Just how “wonderful” consumers think your brand is can help your stock price, especially in a recession, according to a study by market research agencies Kadence, Brand Care and So What Research.
The study looked at consumer perceptions of 650 leading U.S. brands and found there is a link between the affection consumers hold for a brand — or the “wonderfulness” of the brand – and its stock performance.
According to the study, the ten most wonderful brands in the eyes of U.S. consumers are (in descending order) Hershey’s, Google, Sony, Kraft, Crayola, Kellogg’s, Scotch Tape, Wii, Rolls Royce and Johnson & Johnson.
In terms of value, brands that were seen as offering the best ratio of wonderfulness to cost were Wal-Mart, Google, Amazon, Hershey’s, Target, Cheerios, Campbell, PBS, Yahoo and eBay.
Brands that were seen as offering the worst ratio of wonderfulness to cost were Hummer, Botox, Prada, Land Rover, Gucci, AIG, Saks Fifth Avenue, Louis Vuitton, Maserati and Ferrari.
“Detailed analysis of responses shows a strong correlation between the level of consumer affection and stock performance in 2008,” said Owen Jenkins, CEO of Boston-based Kadence Business Research, in a statement.

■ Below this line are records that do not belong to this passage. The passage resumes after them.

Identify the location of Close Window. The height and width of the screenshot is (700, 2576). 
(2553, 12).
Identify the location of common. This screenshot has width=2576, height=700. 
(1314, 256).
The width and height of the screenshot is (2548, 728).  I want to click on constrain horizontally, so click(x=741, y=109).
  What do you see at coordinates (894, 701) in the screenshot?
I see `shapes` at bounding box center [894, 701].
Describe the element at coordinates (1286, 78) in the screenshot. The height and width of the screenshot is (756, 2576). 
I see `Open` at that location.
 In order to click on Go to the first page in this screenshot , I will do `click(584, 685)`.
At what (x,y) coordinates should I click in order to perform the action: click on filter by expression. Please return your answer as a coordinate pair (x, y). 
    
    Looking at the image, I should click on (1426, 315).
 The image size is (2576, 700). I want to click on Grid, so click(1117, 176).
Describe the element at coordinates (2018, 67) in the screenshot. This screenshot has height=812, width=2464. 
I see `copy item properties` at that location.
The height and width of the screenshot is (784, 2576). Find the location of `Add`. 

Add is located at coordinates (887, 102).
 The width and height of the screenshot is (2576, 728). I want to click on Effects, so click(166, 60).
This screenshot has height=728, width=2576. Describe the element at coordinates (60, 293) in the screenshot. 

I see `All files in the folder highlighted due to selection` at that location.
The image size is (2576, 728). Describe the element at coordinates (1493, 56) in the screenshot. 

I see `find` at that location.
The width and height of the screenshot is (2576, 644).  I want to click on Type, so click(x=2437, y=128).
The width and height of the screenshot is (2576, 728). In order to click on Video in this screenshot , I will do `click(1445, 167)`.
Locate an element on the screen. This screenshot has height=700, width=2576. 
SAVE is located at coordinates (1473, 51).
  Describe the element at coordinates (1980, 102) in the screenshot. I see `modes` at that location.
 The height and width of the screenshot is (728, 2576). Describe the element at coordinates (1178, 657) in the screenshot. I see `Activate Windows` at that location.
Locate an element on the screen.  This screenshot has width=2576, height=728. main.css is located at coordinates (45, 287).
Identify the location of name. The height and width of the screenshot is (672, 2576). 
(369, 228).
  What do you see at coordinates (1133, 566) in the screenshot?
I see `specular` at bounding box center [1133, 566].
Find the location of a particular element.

“For example, corporations owning brands with a mediocre affection score of 4.5 out of 7 lost nearly 50 percent more stock equity last year than corporations owning brands with an affection score of 5.5.
In other words, a small difference in how much a brand is loved makes a big difference in how it performs on the stock market.”
The study was conducted online among 5,500 educated, affluent consumers aged 18-54 during the pre-holiday shopping period in December of 2008.